Selected extract
:::::
Yeah we got Hong Kongians in the house.


----------



## tha supes

Name: Shawn
Age: 19
Sex: Male
Location: Seattle, WA
Height: 5'11
Position: SG
Favorite NBA team: Sonics,Bobcats,Knicks,Rockets (in that order)
Favorite Sport: Basketball and Football
Favorite NBA Player(s): Robert Swift, Johan Petro
Hottest WNBA Player: Sue Bird
Favorite Food: Pizza (so cliche I know)
Favorite Movie(s): Harold and Kumar Go To White Castle, Dazed & Confused, Fast Times At Ridgemont High (in that order)
Favorite TV Show: South Park, Wonder Showzen, Distraction (in that order)


----------



## Mr. Hobbes

Gotham2krazy said:


> Yeah we got Hong Kongians in the house.


 :cheers:


----------



## Yao Mania

Welcome Sonics fans!!


----------



## jworth

Been posting here for a little while but haven't gotten around to doing this yet, so here it goes:

Name: Jared
Age: 18 (turn 19 tomorrow)
Sex: Male
Location: Beaumont, Texas
Height: 5'10
Position: Guard 
Favorite NBA team: Rockets....and San Antonio in the playoffs if Houston doesn't make it or has been eliminated
Favorite Sport: Basketball and way after that it's football
Favorite NBA Player(s): Steve Francis, Tracy McGrady, Tim Duncan, Yao Ming, Manu Ginobili, Moochie Norris, and Cuttino Mobley (and Tyrus Thomas once he gets into the League)
Hottest NBA Player(optional): ---If only Sue Bird were in the NBA.
Favorite Food: Gumbo and cajun food and Italian food and seafood.
Favorite Movie(s): Hoop Dreams, Antwone Fisher, and Lord of The Rings
Favorite TV Show: LOST


----------



## Cameron Crazy

Yoa Ming sucks


----------



## Cornholio

Who is Yoa Ming??


----------



## HayesFan

cornholio said:


> Who is Yoa Ming??


SNORT!


----------



## Dean the Master

cornholio said:


> Who is Yoa Ming??


Yoa Ming is just "Yao Ming" wannabe. No wonder Yoa Ming S*cks. :biggrin:


----------



## Mc.Sweet_XQ

Name:Li Jinze（Jin）
Age:17
Sex:Male
Location:Guangdong，CHN
Height:5'8
Positionowerful Guard
Favorite NBA team:Houston
Favorite Sport:Basketball,Tennis
Favorite Starting5:K.Cato,D.Nowitzki,C.Anthony,R.Hamilton,J.Terry.
:::::
What you will do
1 > In the thread, who does Shawn name as the hottest WNBA player?
2 > Please write out everything in the thread from "Favorite Sport: Basketball and Football" down to "Distraction (in that order)".
You won't need the material that follows the thread.

Listed entries
:::::
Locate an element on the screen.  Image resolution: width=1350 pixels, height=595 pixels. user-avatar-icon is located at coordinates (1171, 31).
:::::
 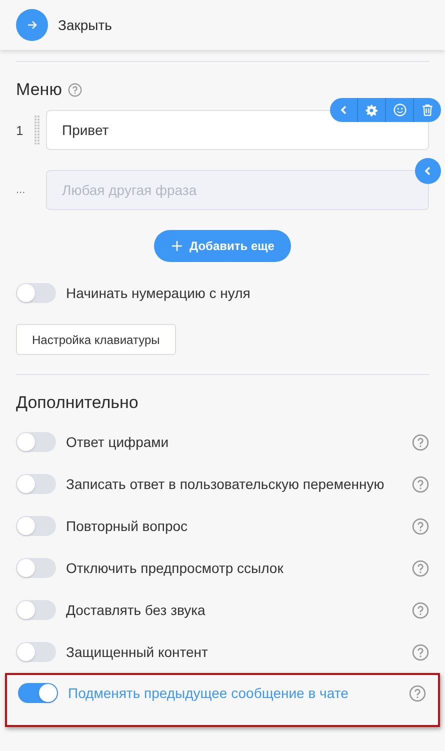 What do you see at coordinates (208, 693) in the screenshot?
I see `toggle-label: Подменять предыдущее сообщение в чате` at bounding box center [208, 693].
:::::
Responses by task
1 > Sue Bird

2 >
Favorite Sport: Basketball and Football
Favorite NBA Player(s): Robert Swift, Johan Petro
Hottest WNBA Player: Sue Bird
Favorite Food: Pizza (so cliche I know)
Favorite Movie(s): Harold and Kumar Go To White Castle, Dazed & Confused, Fast Times At Ridgemont High (in that order)
Favorite TV Show: South Park, Wonder Showzen, Distraction (in that order)